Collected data
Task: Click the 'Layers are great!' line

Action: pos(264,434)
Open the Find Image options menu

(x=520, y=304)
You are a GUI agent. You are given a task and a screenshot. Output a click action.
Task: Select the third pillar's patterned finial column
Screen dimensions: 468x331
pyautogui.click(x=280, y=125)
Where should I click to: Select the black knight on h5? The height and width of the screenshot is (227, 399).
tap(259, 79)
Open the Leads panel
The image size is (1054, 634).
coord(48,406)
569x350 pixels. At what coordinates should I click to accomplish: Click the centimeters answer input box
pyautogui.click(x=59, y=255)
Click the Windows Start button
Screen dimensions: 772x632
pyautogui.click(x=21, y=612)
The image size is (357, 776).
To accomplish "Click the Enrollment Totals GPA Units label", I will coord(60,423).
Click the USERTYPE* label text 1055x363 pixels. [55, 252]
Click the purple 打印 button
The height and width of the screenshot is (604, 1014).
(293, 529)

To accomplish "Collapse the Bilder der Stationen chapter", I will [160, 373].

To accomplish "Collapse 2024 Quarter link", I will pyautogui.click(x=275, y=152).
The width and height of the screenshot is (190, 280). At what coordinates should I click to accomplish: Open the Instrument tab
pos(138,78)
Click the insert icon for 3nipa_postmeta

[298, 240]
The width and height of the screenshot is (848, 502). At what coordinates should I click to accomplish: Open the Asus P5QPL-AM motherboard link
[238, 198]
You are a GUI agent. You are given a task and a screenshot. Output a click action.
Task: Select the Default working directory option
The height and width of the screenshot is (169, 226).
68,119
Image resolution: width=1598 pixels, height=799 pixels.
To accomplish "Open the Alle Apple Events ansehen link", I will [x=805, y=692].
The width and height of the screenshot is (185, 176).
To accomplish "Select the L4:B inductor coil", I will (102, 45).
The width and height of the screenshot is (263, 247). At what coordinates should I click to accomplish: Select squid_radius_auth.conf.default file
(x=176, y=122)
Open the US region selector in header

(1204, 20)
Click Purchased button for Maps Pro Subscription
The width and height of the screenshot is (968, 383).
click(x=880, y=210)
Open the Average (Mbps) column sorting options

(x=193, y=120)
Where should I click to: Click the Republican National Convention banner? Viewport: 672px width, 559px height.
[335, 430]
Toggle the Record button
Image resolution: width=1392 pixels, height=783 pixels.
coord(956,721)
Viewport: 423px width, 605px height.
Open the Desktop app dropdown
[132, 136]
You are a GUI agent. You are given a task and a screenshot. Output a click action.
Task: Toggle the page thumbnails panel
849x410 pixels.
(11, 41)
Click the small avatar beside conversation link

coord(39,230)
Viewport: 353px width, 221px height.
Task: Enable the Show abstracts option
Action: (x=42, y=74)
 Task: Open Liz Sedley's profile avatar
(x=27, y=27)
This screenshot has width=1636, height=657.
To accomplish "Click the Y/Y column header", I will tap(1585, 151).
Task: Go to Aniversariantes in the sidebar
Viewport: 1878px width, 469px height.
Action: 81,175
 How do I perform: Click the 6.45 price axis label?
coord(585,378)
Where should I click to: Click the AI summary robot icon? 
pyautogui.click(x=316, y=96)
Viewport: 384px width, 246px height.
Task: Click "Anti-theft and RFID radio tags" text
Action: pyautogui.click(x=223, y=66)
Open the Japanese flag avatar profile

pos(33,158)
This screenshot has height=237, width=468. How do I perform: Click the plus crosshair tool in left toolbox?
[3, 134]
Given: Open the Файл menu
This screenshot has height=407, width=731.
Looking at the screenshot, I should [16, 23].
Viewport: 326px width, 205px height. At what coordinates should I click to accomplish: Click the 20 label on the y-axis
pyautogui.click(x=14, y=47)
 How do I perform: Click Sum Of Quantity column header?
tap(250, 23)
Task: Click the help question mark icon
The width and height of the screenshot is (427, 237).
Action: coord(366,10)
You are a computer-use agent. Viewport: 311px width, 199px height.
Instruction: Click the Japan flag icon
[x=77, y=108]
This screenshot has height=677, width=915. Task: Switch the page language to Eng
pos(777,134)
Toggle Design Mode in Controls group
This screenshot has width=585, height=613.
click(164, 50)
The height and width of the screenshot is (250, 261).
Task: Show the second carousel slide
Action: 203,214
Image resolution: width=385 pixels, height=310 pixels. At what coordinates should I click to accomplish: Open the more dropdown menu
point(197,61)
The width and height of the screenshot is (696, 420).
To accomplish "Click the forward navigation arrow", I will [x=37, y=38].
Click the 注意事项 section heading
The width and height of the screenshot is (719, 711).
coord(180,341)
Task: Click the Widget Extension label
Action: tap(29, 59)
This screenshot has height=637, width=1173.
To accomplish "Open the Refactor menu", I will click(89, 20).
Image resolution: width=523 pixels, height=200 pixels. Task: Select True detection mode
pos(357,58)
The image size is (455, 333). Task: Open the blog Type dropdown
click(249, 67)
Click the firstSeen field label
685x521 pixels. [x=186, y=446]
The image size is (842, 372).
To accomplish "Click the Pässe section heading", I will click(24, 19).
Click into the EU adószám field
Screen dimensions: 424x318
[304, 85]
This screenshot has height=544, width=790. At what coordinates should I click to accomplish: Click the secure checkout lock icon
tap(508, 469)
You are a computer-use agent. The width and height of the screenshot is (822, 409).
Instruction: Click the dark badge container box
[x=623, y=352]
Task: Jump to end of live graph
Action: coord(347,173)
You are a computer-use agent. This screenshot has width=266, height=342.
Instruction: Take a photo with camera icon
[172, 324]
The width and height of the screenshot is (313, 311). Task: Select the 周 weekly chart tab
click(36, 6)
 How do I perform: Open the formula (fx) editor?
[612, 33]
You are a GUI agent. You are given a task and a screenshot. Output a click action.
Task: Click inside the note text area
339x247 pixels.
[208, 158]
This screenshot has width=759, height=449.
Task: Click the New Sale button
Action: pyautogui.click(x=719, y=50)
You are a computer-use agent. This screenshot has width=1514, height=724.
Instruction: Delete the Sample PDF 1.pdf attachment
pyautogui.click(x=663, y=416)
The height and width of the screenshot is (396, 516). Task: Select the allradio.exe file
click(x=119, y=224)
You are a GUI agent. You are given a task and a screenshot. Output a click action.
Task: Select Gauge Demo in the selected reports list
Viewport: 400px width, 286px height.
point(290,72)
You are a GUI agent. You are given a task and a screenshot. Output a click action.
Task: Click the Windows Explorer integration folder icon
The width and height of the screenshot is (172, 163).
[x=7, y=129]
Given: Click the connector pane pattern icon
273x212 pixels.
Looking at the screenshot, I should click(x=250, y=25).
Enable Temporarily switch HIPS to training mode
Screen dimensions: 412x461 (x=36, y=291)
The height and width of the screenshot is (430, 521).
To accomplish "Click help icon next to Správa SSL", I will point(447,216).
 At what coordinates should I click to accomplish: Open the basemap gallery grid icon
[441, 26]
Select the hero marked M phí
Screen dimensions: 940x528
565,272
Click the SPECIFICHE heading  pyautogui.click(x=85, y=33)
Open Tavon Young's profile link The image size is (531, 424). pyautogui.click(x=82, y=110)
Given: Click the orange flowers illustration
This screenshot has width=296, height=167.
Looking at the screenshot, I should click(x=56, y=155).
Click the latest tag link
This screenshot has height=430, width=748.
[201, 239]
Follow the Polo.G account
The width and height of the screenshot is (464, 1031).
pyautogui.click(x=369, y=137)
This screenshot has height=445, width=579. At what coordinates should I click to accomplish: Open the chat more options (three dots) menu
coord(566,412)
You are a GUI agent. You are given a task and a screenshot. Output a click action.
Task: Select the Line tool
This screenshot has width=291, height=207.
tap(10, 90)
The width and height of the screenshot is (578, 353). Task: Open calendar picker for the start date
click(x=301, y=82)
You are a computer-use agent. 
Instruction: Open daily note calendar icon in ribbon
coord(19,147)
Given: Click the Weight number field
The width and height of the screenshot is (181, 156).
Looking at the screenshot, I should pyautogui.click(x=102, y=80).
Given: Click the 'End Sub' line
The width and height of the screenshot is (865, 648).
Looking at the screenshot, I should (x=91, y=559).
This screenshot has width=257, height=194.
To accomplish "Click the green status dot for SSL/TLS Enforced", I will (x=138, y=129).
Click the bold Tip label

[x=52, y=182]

Work instructions.
Search the data above for lines holding "Windows" and copy each of them.

Answer section.
Click the Windows Start button
Task: Click the Windows Explorer integration folder icon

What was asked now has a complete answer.